Storytime Live! — Interview with Director Sam Scalimoni
Posted on April 12, 2010 at 3:44 pm
Sam Scalimoni is the director of Nickeoldeon’s new traveling “Storytime Live” show, starring its most popular characters, including Dora and Diego, the Backyardigans, the Wonder Pets, Kai-Lan, and more.
What is it like to create a show for the most enthusiastic audience in the world, pre-schoolers and their families?
We thought we knew what we were in store for, but we really didn’t know until we saw it in front of an audience. Last week we were at Radio City Music Hall and to see 6000 families come in and just cheer for all the characters — the young performers that we have definitely felt like rock stars.
How do you hold their attention? They’re a very squirmy bunch and very excited!
The great thing about our show as opposed to those in the past is that we have four different stories. So it’s like four mini-musicals of about 15 minutes long. And between them we have Moose and Zee from Nick, Jr. coming out and play puzzles with the audience and help them guess what’s coming up next. So they’re constantly being engaged and entertained with something new happening all the time, and being led through it, entertained and educated at the same time.
They’ve taken four of the most popular character groups from the Nickelodeon stories. And they’re very fun and clever and fast-moving and they never talk down to them. We like to think of our show as the first theatrical experience for young people. We have some very clever writing and parents have as good a time as the young people.

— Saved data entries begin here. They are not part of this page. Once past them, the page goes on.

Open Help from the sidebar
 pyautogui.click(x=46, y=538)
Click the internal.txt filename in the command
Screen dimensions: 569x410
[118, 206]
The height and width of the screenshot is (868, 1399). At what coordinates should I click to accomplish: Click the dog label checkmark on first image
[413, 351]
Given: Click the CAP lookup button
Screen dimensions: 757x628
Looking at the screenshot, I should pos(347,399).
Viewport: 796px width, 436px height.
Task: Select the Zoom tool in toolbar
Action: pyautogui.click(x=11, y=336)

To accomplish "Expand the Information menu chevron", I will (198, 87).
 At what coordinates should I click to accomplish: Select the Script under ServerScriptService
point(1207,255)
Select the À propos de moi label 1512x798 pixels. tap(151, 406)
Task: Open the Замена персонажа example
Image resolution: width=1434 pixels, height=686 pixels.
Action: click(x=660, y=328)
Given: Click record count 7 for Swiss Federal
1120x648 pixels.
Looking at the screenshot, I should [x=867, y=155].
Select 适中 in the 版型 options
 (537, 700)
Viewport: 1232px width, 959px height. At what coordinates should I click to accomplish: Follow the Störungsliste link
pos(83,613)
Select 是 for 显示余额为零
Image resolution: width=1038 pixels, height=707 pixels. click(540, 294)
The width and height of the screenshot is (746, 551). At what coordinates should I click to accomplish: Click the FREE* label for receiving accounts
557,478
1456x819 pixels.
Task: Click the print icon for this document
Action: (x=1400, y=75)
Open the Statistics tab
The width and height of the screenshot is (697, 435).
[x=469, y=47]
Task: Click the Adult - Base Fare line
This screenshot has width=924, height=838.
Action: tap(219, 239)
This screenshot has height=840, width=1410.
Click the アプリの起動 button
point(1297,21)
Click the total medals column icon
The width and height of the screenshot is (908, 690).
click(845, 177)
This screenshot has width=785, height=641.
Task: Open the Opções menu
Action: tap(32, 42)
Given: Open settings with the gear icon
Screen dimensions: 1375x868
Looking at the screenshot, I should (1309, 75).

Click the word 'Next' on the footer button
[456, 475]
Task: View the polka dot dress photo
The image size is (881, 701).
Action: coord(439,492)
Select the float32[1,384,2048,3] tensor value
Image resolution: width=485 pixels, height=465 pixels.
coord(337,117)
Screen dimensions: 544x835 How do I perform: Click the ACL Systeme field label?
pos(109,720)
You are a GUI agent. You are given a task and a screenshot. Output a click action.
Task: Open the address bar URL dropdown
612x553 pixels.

I approach this like any other project. It is about story-telling and it’s about clarity. We kept the focus on making it clear to anyone, not just young people. We use our paint-brushes, the costumes, the scenery, even the lighting to show you what’s happening next and where your focus should be. And I find young people have a better sense of reality than adults. They know the theater is a pretend kind of place. We have some fantasy — a dragon, a witch who flies, a monkey king who flies, a dragon that turns into a prince — we have those kind of thing but they are done in a theatrical way and the young people are right there with you.
You mentioned the costume design — what were some of the challenges?
The costume design is challenging because the characters are so well known and the kids want them to look familiar. But the actors are human and we did not want them to have big cartoon-y heads. And we wanted them to be comfortable and be able to do all of the movement they needed to do. So we were working with five different creative teams from Nickelodeon to get the essence of the character — real people and monkeys and puppetry — and make sure it was practical for what we wanted to do on stage.
We had very specific requirements. It very much reflects our audience, a lot of ethnic diversity, people who were tumblers, who could do the flying and all of that. But most important was we needed people who could be themselves, very honest performers, none of that phony kind of acting as opposed to really being a person so the young kids could connect to them.
Is there a moment that really gets a big reaction from the crowd at every performance?
When the monkey king flies from nowhere, he just appears, and it is very exciting. And Dora makes a magical transition into a princess and it always gets a big “Oooo.” And our finale is so exciting because it’s the first time Nickelodoen has let us mix the characters from all the shows, to see them all together in a really exciting dance number, the kids are all dancing in the aisles.